··· GIVEN RECORDS ···

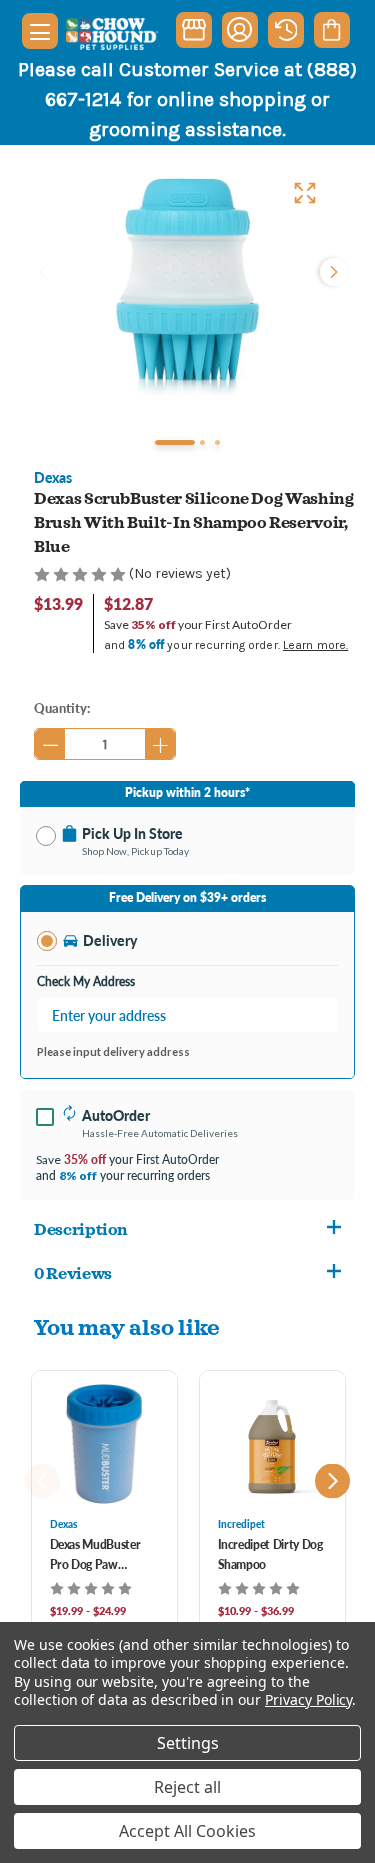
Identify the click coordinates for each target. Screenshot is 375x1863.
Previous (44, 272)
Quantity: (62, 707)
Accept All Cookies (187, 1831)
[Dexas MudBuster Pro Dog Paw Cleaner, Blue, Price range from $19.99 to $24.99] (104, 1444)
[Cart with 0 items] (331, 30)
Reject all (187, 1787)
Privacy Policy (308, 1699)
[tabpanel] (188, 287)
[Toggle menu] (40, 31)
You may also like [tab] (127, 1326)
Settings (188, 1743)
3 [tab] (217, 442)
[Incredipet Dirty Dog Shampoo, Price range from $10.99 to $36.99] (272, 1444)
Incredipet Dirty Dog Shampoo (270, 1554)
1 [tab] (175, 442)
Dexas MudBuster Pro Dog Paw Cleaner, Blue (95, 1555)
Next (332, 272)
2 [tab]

···

REQUIRED WORK: Determine how many lines of the material above contain "Incredipet", and give that number with no other words.

YOUR SOLUTION: 2